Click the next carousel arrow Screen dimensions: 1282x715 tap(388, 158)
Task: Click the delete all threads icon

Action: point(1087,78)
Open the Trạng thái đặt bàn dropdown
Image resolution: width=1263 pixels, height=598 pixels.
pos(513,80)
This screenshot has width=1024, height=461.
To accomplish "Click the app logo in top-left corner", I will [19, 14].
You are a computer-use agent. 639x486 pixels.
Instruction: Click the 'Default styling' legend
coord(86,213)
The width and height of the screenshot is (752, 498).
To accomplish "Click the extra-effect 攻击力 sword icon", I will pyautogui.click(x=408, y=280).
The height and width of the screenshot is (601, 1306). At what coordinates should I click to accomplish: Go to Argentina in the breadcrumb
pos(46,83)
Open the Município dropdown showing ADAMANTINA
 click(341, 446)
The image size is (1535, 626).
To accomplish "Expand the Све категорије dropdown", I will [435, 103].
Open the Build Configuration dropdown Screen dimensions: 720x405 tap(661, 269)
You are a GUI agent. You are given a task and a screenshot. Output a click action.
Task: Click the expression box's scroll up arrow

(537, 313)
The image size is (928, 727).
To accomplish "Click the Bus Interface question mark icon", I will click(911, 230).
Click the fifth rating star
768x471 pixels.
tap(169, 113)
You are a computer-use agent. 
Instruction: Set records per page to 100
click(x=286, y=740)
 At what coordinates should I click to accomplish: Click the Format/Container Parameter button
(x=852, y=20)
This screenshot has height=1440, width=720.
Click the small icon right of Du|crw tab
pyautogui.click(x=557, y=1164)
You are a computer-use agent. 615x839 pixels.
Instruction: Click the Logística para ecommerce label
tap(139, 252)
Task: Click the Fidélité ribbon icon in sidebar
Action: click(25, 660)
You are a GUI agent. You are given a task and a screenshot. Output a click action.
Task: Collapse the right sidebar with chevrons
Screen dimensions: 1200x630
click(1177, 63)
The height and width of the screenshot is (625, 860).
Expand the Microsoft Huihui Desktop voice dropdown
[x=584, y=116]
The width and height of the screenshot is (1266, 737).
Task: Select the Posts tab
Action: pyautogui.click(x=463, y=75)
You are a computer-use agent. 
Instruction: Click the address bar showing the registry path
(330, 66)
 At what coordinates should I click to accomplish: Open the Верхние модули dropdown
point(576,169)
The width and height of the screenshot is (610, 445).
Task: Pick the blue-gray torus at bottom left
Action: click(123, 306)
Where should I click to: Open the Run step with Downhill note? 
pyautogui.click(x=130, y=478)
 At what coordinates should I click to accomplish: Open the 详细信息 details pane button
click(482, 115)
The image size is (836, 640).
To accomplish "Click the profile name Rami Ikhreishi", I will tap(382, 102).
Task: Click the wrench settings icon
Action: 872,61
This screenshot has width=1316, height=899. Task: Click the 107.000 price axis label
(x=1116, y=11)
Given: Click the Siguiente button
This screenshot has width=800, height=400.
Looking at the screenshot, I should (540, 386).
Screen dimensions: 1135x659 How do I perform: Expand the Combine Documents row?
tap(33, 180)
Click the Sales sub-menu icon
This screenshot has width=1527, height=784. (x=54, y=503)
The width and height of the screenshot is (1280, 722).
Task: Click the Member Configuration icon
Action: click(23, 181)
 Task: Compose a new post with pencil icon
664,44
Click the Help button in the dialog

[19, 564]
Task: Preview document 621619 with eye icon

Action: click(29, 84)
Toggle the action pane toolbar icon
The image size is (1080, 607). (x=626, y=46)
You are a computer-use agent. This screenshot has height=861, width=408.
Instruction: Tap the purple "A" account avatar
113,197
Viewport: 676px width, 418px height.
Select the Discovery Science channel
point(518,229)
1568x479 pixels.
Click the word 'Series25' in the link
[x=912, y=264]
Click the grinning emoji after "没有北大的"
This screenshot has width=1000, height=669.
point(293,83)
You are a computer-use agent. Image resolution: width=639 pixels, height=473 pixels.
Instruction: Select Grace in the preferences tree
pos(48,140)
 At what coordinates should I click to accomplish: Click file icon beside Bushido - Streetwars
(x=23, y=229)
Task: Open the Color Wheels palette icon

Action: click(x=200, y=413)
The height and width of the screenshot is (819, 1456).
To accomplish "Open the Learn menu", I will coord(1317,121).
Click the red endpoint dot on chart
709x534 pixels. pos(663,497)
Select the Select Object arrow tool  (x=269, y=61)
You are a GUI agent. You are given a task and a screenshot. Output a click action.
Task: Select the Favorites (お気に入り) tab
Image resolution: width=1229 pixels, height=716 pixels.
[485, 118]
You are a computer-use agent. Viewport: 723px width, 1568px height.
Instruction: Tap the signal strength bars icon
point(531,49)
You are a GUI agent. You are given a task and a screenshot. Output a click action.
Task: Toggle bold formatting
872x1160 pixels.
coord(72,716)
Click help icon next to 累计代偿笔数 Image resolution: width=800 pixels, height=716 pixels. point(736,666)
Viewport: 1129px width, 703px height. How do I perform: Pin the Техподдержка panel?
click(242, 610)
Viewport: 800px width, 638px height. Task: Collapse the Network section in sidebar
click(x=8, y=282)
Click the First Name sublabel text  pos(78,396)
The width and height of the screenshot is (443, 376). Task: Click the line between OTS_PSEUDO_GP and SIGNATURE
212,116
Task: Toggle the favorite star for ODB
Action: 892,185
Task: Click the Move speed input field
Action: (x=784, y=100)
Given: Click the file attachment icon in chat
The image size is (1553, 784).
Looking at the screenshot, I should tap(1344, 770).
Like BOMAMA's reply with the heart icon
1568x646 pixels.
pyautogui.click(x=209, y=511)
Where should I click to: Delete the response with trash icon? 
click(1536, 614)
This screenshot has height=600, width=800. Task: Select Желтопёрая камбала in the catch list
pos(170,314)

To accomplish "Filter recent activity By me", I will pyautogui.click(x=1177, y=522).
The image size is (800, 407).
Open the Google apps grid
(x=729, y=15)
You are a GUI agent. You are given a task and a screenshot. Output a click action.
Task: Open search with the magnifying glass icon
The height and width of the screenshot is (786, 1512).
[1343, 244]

[Directions for this task]: Your reply should match the data above exactly, line for line.

[Result for this task]:
Click the next carousel arrow Screen dimensions: 1282x715 tap(388, 158)
Task: Click the delete all threads icon

Action: point(1087,78)
Open the Trạng thái đặt bàn dropdown
Image resolution: width=1263 pixels, height=598 pixels.
pos(513,80)
This screenshot has width=1024, height=461.
To accomplish "Click the app logo in top-left corner", I will [19, 14].
You are a computer-use agent. 639x486 pixels.
Instruction: Click the 'Default styling' legend
coord(86,213)
The width and height of the screenshot is (752, 498).
To accomplish "Click the extra-effect 攻击力 sword icon", I will pyautogui.click(x=408, y=280).
The height and width of the screenshot is (601, 1306). At what coordinates should I click to accomplish: Go to Argentina in the breadcrumb
pos(46,83)
Open the Município dropdown showing ADAMANTINA
 click(341, 446)
The image size is (1535, 626).
To accomplish "Expand the Све категорије dropdown", I will [435, 103].
Open the Build Configuration dropdown Screen dimensions: 720x405 tap(661, 269)
You are a GUI agent. You are given a task and a screenshot. Output a click action.
Task: Click the expression box's scroll up arrow

(537, 313)
The image size is (928, 727).
To accomplish "Click the Bus Interface question mark icon", I will click(911, 230).
Click the fifth rating star
768x471 pixels.
tap(169, 113)
You are a computer-use agent. 
Instruction: Set records per page to 100
click(x=286, y=740)
 At what coordinates should I click to accomplish: Click the Format/Container Parameter button
(x=852, y=20)
This screenshot has height=1440, width=720.
Click the small icon right of Du|crw tab
pyautogui.click(x=557, y=1164)
You are a computer-use agent. 615x839 pixels.
Instruction: Click the Logística para ecommerce label
tap(139, 252)
Task: Click the Fidélité ribbon icon in sidebar
Action: click(25, 660)
You are a GUI agent. You are given a task and a screenshot. Output a click action.
Task: Collapse the right sidebar with chevrons
Screen dimensions: 1200x630
click(1177, 63)
The height and width of the screenshot is (625, 860).
Expand the Microsoft Huihui Desktop voice dropdown
[x=584, y=116]
The width and height of the screenshot is (1266, 737).
Task: Select the Posts tab
Action: pyautogui.click(x=463, y=75)
You are a computer-use agent. 
Instruction: Click the address bar showing the registry path
(330, 66)
 At what coordinates should I click to accomplish: Open the Верхние модули dropdown
point(576,169)
The width and height of the screenshot is (610, 445).
Task: Pick the blue-gray torus at bottom left
Action: click(123, 306)
Where should I click to: Open the Run step with Downhill note? 
pyautogui.click(x=130, y=478)
 At what coordinates should I click to accomplish: Open the 详细信息 details pane button
click(482, 115)
The image size is (836, 640).
To accomplish "Click the profile name Rami Ikhreishi", I will tap(382, 102).
Task: Click the wrench settings icon
Action: 872,61
This screenshot has width=1316, height=899. Task: Click the 107.000 price axis label
(x=1116, y=11)
Given: Click the Siguiente button
This screenshot has width=800, height=400.
Looking at the screenshot, I should (540, 386).
Screen dimensions: 1135x659 How do I perform: Expand the Combine Documents row?
tap(33, 180)
Click the Sales sub-menu icon
This screenshot has width=1527, height=784. (x=54, y=503)
The width and height of the screenshot is (1280, 722).
Task: Click the Member Configuration icon
Action: click(23, 181)
 Task: Compose a new post with pencil icon
664,44
Click the Help button in the dialog

[19, 564]
Task: Preview document 621619 with eye icon

Action: click(29, 84)
Toggle the action pane toolbar icon
The image size is (1080, 607). (x=626, y=46)
You are a computer-use agent. This screenshot has height=861, width=408.
Instruction: Tap the purple "A" account avatar
113,197
Viewport: 676px width, 418px height.
Select the Discovery Science channel
point(518,229)
1568x479 pixels.
Click the word 'Series25' in the link
[x=912, y=264]
Click the grinning emoji after "没有北大的"
This screenshot has width=1000, height=669.
point(293,83)
You are a computer-use agent. Image resolution: width=639 pixels, height=473 pixels.
Instruction: Select Grace in the preferences tree
pos(48,140)
 At what coordinates should I click to accomplish: Click file icon beside Bushido - Streetwars
(x=23, y=229)
Task: Open the Color Wheels palette icon

Action: click(x=200, y=413)
The height and width of the screenshot is (819, 1456).
To accomplish "Open the Learn menu", I will coord(1317,121).
Click the red endpoint dot on chart
709x534 pixels. pos(663,497)
Select the Select Object arrow tool  (x=269, y=61)
You are a GUI agent. You are given a task and a screenshot. Output a click action.
Task: Select the Favorites (お気に入り) tab
Image resolution: width=1229 pixels, height=716 pixels.
[485, 118]
You are a computer-use agent. Viewport: 723px width, 1568px height.
Instruction: Tap the signal strength bars icon
point(531,49)
You are a GUI agent. You are given a task and a screenshot. Output a click action.
Task: Toggle bold formatting
872x1160 pixels.
coord(72,716)
Click help icon next to 累计代偿笔数 Image resolution: width=800 pixels, height=716 pixels. point(736,666)
Viewport: 1129px width, 703px height. How do I perform: Pin the Техподдержка panel?
click(242, 610)
Viewport: 800px width, 638px height. Task: Collapse the Network section in sidebar
click(x=8, y=282)
Click the First Name sublabel text  pos(78,396)
The width and height of the screenshot is (443, 376). Task: Click the line between OTS_PSEUDO_GP and SIGNATURE
212,116
Task: Toggle the favorite star for ODB
Action: 892,185
Task: Click the Move speed input field
Action: (x=784, y=100)
Given: Click the file attachment icon in chat
The image size is (1553, 784).
Looking at the screenshot, I should tap(1344, 770).
Like BOMAMA's reply with the heart icon
1568x646 pixels.
pyautogui.click(x=209, y=511)
Where should I click to: Delete the response with trash icon? 
click(1536, 614)
This screenshot has height=600, width=800. Task: Select Желтопёрая камбала in the catch list
pos(170,314)

To accomplish "Filter recent activity By me", I will pyautogui.click(x=1177, y=522).
The image size is (800, 407).
Open the Google apps grid
(x=729, y=15)
You are a GUI agent. You are given a task and a screenshot. Output a click action.
Task: Open search with the magnifying glass icon
The height and width of the screenshot is (786, 1512).
[1343, 244]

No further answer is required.